(Assigned task) Since pictures are not part of the copy, please output only the lines from the one with "This screenshot has height=1152, width=864." through the end of the data below, exactly as written.

(Exercise data)
┌──

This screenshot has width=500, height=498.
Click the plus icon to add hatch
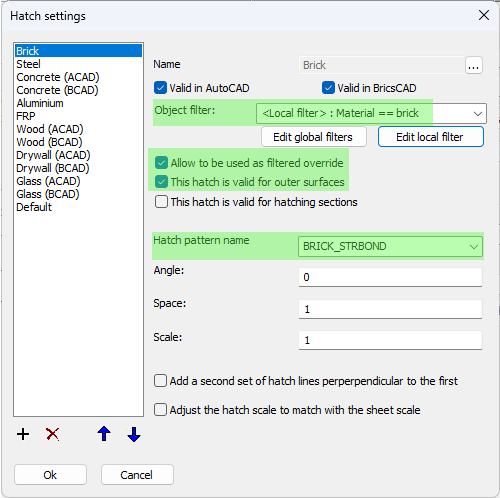[23, 434]
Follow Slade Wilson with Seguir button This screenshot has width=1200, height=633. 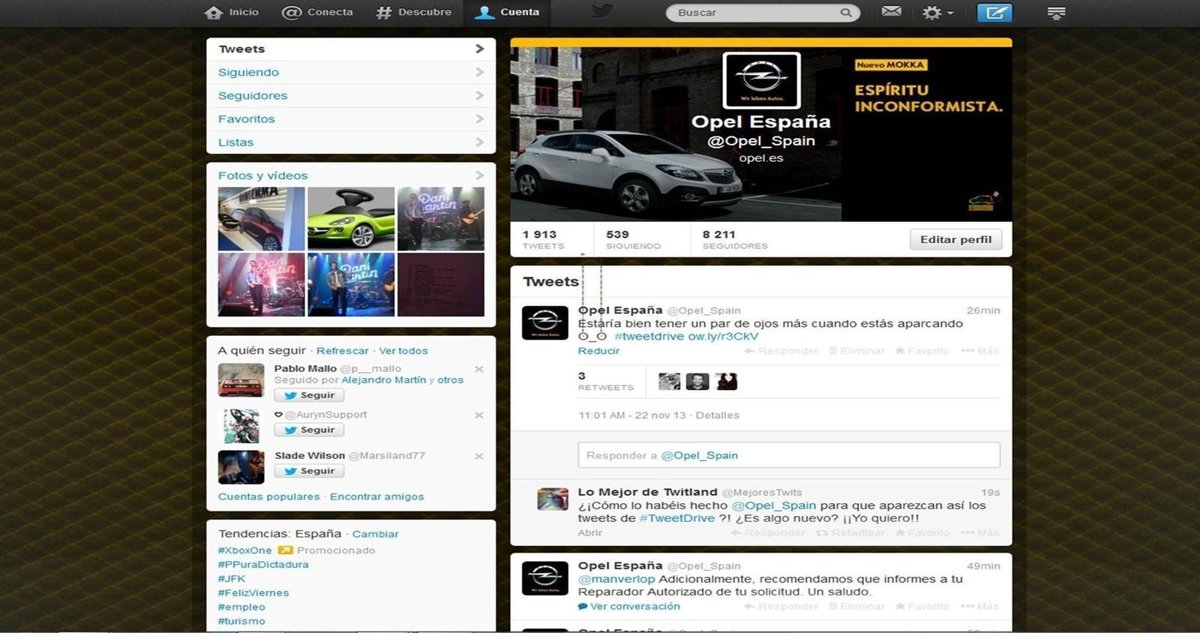point(309,471)
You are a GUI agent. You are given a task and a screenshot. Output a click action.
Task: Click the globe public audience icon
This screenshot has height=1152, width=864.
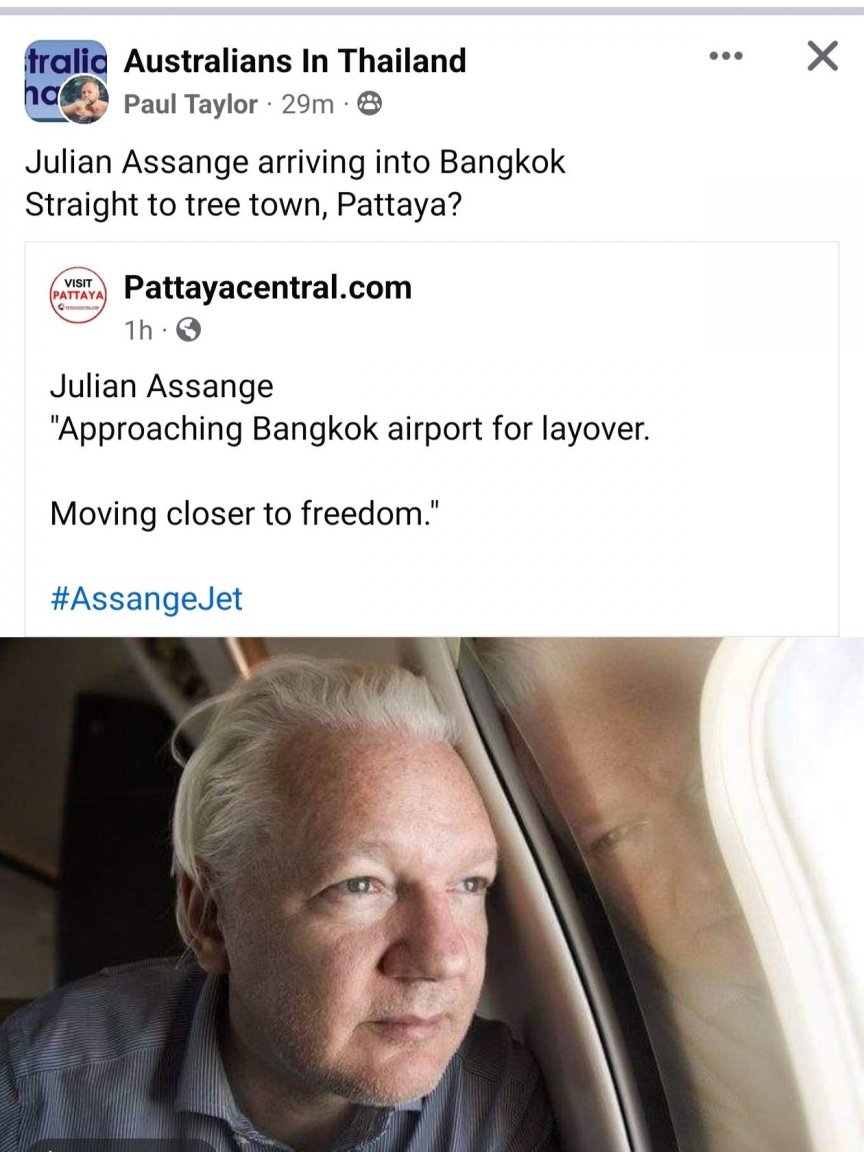pos(189,330)
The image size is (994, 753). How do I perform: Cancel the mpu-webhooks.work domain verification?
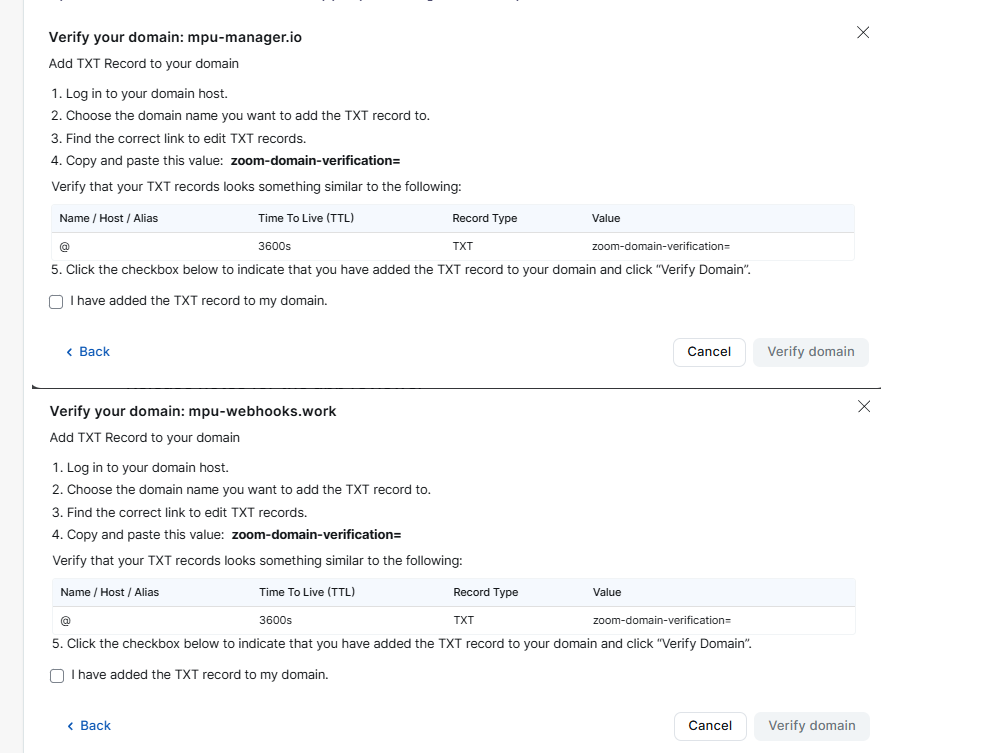click(710, 726)
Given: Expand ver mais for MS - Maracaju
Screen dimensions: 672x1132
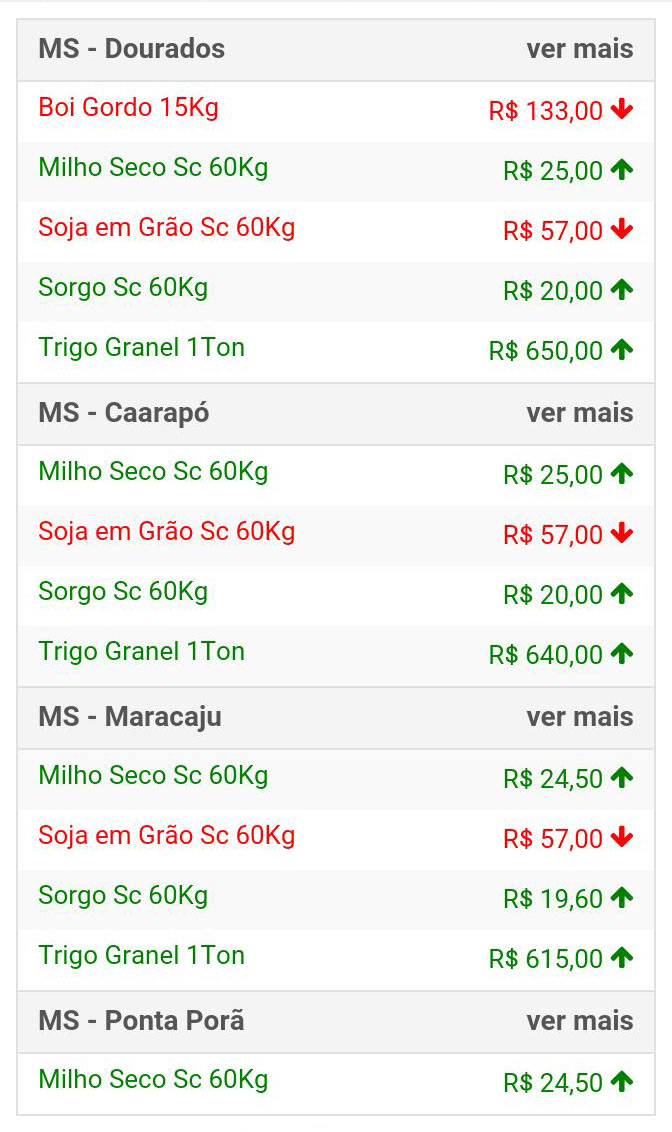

└──

(Solution)
This screenshot has height=1152, width=864.
pos(189,330)
The image size is (994, 753). How do I perform: Cancel the mpu-webhooks.work domain verification?
click(710, 726)
Given: Expand ver mais for MS - Maracaju
Screen dimensions: 672x1132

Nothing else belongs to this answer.